### Requests
• a. Reproduce the post on named parameters word for word between "P1229 provides that." and "it is already.)", inclusive.
• b. In the post on named parameters, how does the not-quite-overload differ from a regular overload?

P1229 provides that.

> Another benefit I see is that we don't need a change to function
> mangling, whereas function calls with parameters of the same types
> but different names would require such a change.
I have an idea for 'function aliases' that would allow creating a
not-quite-overload¹ taking P1229 "strongly" named arguments that really
calls something else. (Usually, the "something else" would be the
ABI-existing version of the function that does not take "strongly" named
arguments.) The down side, however, is users can add such aliases, which
defeats your previous point. (OTOH, users can overload non-member
functions today, so you've already lost that battle. Possibly we could
limit method aliases to appearing in the class definition, which would
mitigate this to at least no worse than it is already.)

Basically, this gives you most of what everyone wants: opt-in, and the
ability to choose between name-based overloading and no ABI change.

(¹ The not-quite-overload mostly acts like an overload, except it is not
ambiguous with the signature it aliases.)

> We really need a poll to find out which named parameter features (and/or
> language changes) that people want, which features they don't want, and
> work from there. Otherwise what we end up with is many proposals and a
> different subset of people for and against each.

### Data extract

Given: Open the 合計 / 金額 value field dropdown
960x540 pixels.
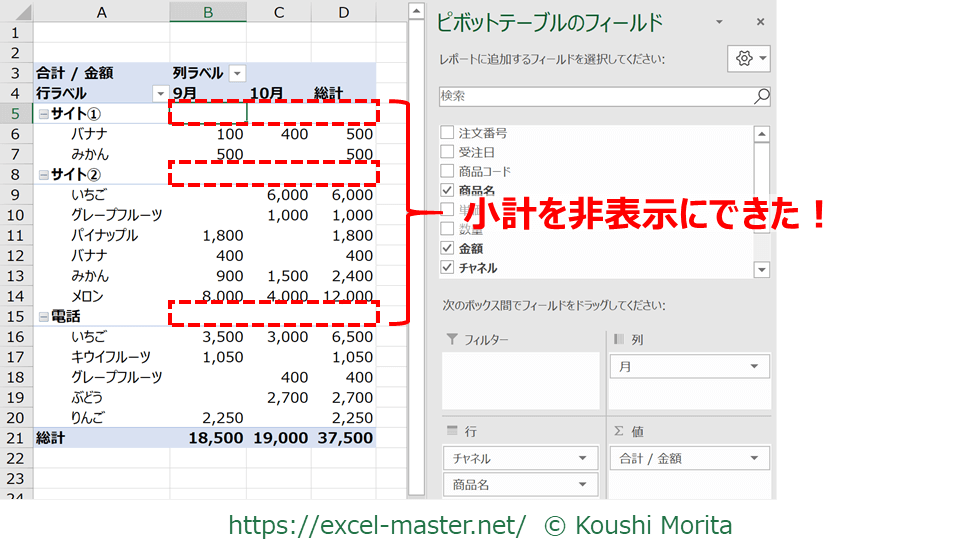Looking at the screenshot, I should pyautogui.click(x=753, y=459).
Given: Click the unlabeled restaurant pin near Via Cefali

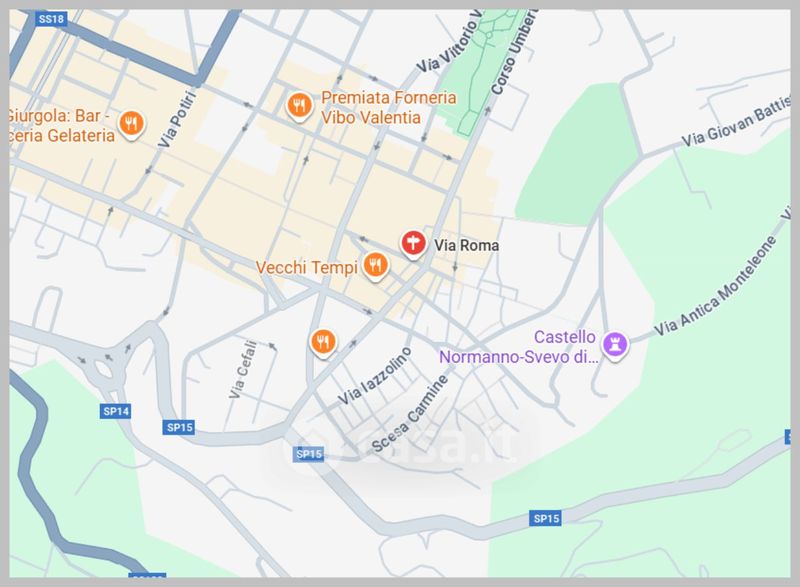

### The responses
• a.
P1229 provides that.

> Another benefit I see is that we don't need a change to function
> mangling, whereas function calls with parameters of the same types
> but different names would require such a change.
I have an idea for 'function aliases' that would allow creating a
not-quite-overload¹ taking P1229 "strongly" named arguments that really
calls something else. (Usually, the "something else" would be the
ABI-existing version of the function that does not take "strongly" named
arguments.) The down side, however, is users can add such aliases, which
defeats your previous point. (OTOH, users can overload non-member
functions today, so you've already lost that battle. Possibly we could
limit method aliases to appearing in the class definition, which would
mitigate this to at least no worse than it is already.)

• b. It is not ambiguous with the signature it aliases.